*** RECORDS SHOWN ***
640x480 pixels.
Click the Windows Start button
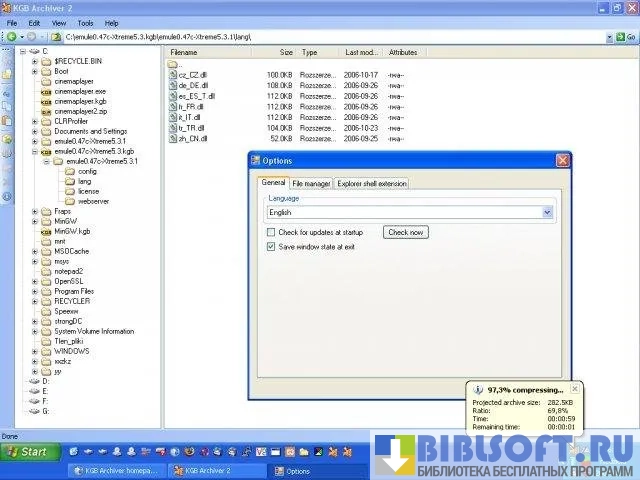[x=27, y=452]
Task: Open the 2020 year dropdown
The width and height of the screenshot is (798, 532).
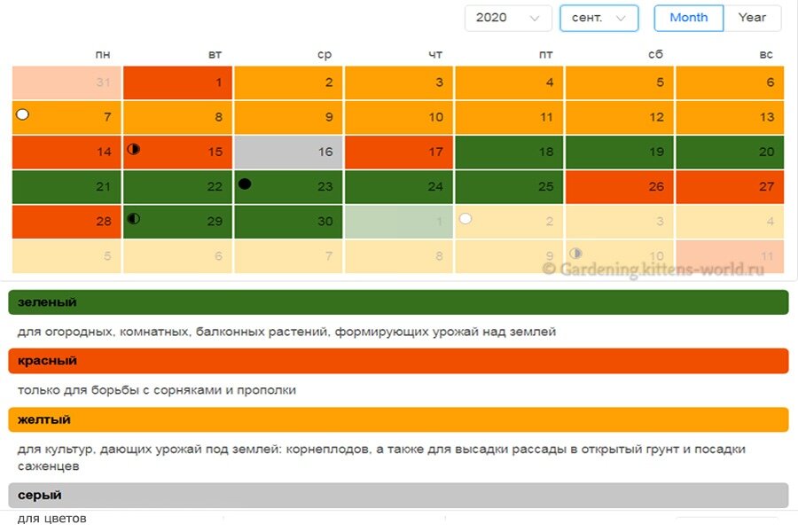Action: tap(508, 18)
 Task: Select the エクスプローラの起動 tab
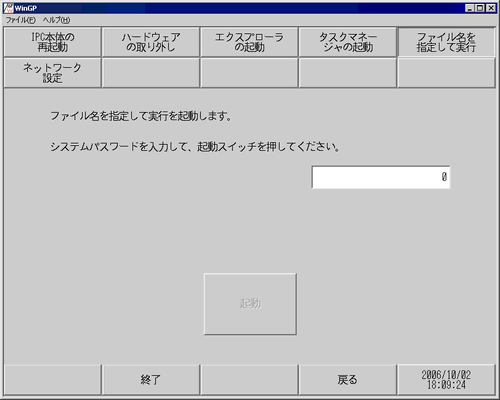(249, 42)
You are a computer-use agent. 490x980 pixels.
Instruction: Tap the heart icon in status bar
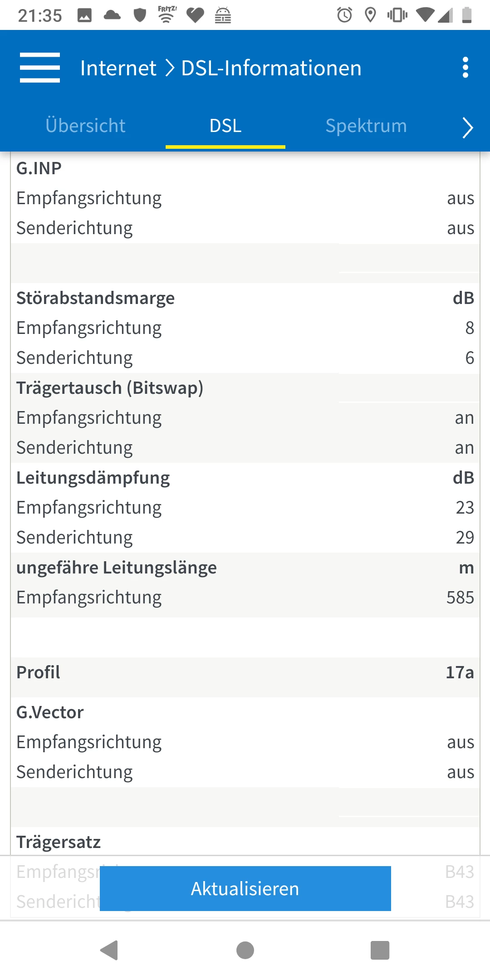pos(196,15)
*** End of RECORDS SHOWN ***
*** RECORDS SHOWN ***
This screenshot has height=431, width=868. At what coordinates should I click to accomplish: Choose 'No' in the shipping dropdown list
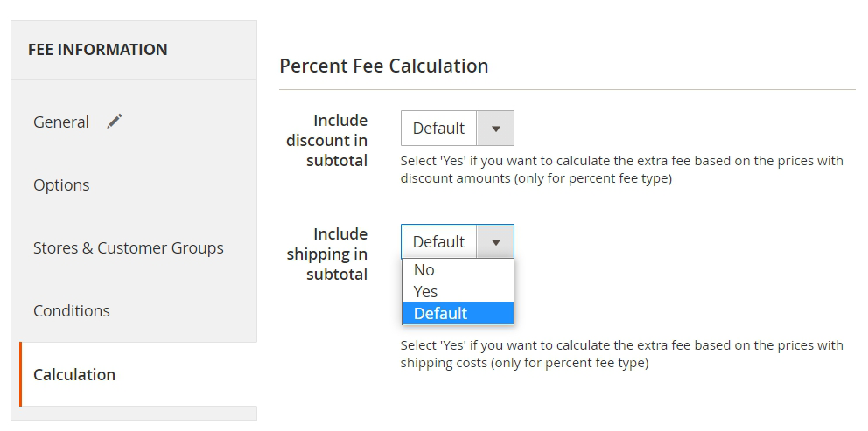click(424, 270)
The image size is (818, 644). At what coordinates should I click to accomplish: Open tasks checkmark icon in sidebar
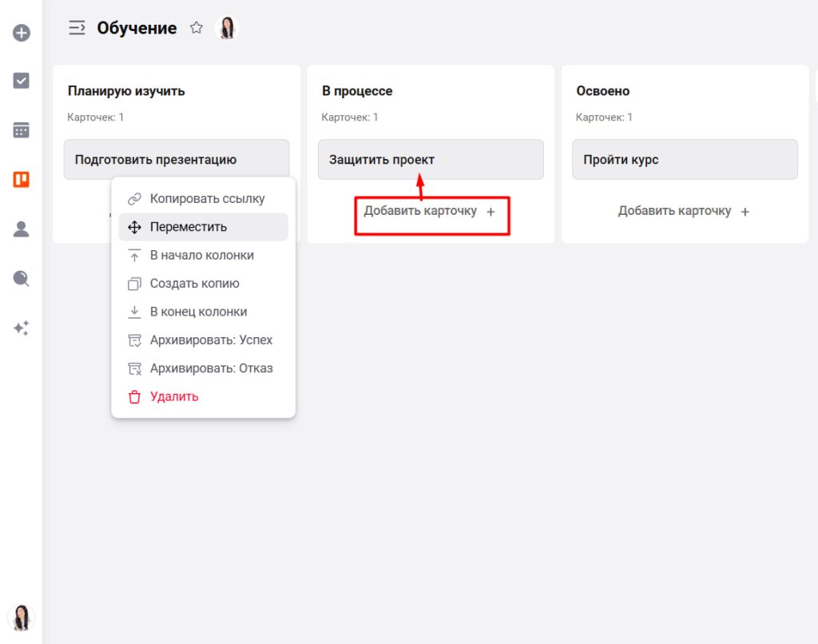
*** End of RECORDS SHOWN ***
TASK GOAL: Whenever a line of the material holds the word "Open", copy it out.

SOLUTION FOR THIS TASK:
Task: Open the 2020 year dropdown
The image size is (818, 644). At what coordinates should I click to accomplish: Open tasks checkmark icon in sidebar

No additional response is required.